Ob es während des Strom-Blackouts Witze über Putin gab? "Nein", meint Oleg. "Die meisten sind für ihn. Naja, soviel Leute, so viele Meinungen. Ja, es gibt Leute, die auf ihn schimpfen. Aber ich bin der Meinung, wir werden alles überleben. Wir sind nach Hause gekommen." "Nach Hause" heißt in diesem Fall "nach Russland". "Man sagt, wir hätten unter den Gewehrläufen abgestimmt. Aber das stimmt nicht. Der 16. (März 2014, U.H.) war ein windiger Tag. Ein Feiertag. Alle gingen zu dem Referendum."

In der Innenstadt von Jalta. Bild: U. Heyden

Krankenschwester Lidia schwärmt von deutschen Rentnern

Ich bin neugierig geworden, welche Leistungen das Hotel Sosnоwajа Roscha so bietet. Oleg führt mich durch das Schwimmbad, die Sauna und dann zu Lidia. Die Krankenschwester arbeitet in der medizinischen Abteilung mit "Zarskaja Grjas" (Zarenschlamm). Das ist heilend wirkender, weltweit bekannter schwarzer Schlamm, der an der Westküste der Krim an einem See bei dem Ort Saki gewonnen wird.

Es ist vormittags und noch sind keine Patienten da. Alles ist pikobello sauber. Der Schlamm liegt bei 38 Grad in dicken Klumpen im Wärmeofen. 80 deutsche Rentner seien vor drei Jahren für zwei Wochen im Hotel gewesen. Sie seien extra wegen den Schlammpackungen gekommen.

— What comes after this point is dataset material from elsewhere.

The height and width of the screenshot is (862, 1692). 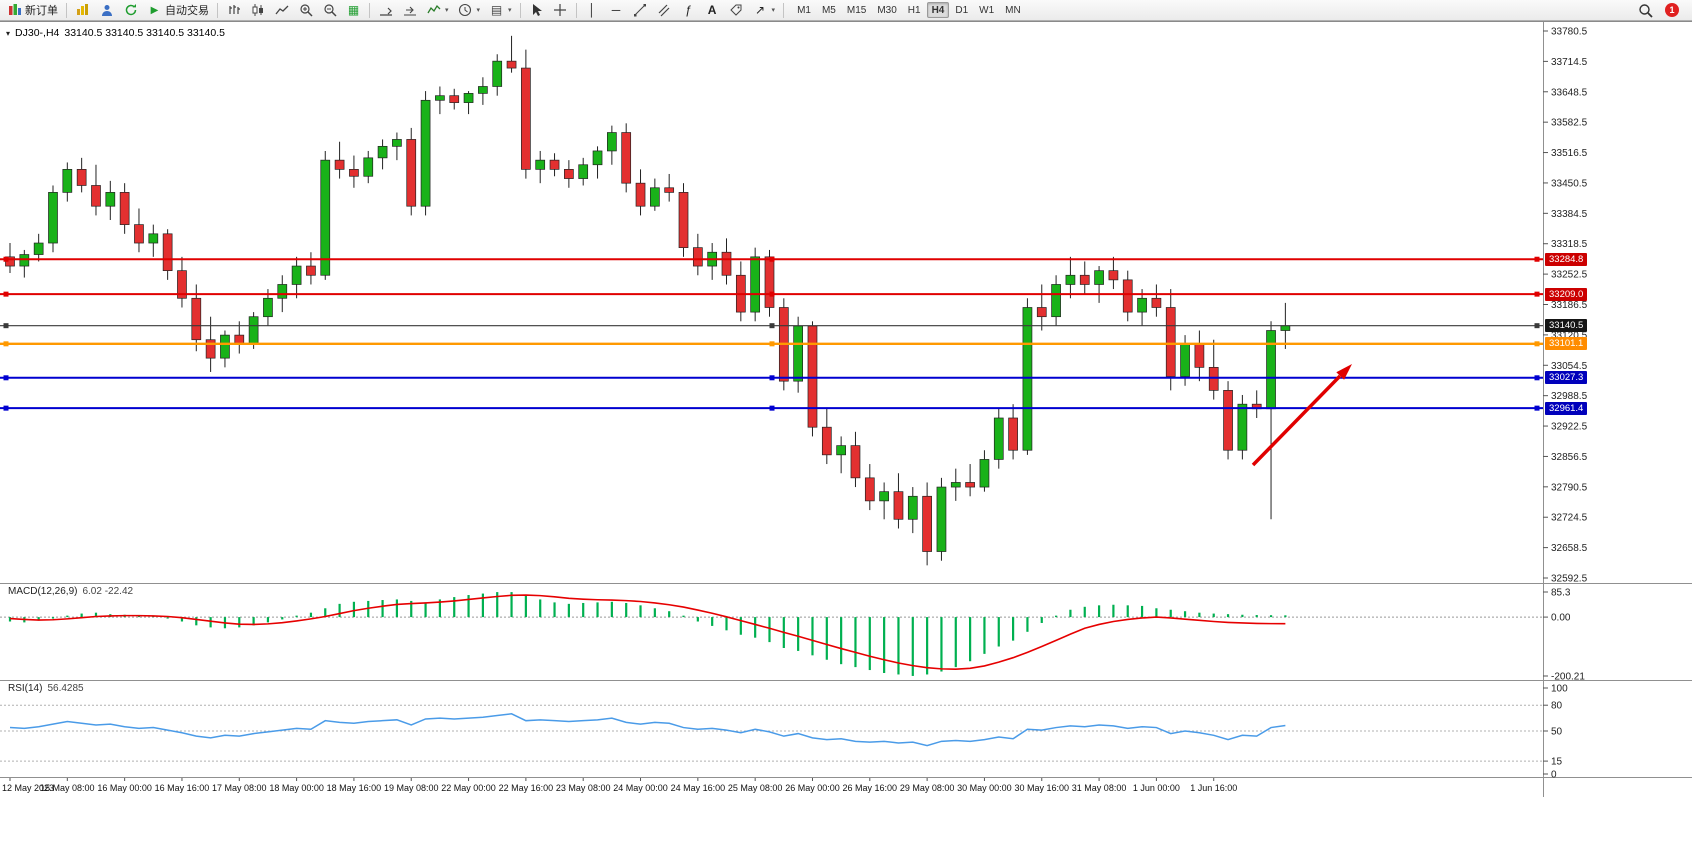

Als Beweis holt Lidia ein Schild mit der Aufschrift "Moorbäder", hängt es an die Tür und lacht, als ob sie es kaum erwarten könne, dass bald wieder eine Horde deutscher Rentner vorbeikommt. Die Preise für die Schlammpackungen sind zivil und Lidia erklärt mit einem schelmischen Lächeln, der Schlamm helfe auch bei Männer- und Frauen-Leiden. Sie erzählt etwas von einer "Unterhose" aus Schlamm und dem Einführen der heilenden Masse in bestimmte Körperöffnungen. Dass die Russen nicht prüde und sehr praktisch veranlagt sind, ist mir schon länger bekannt. Aber Lidia setzte mich mit ihren Beschreibungen doch erneut in Erstaunen.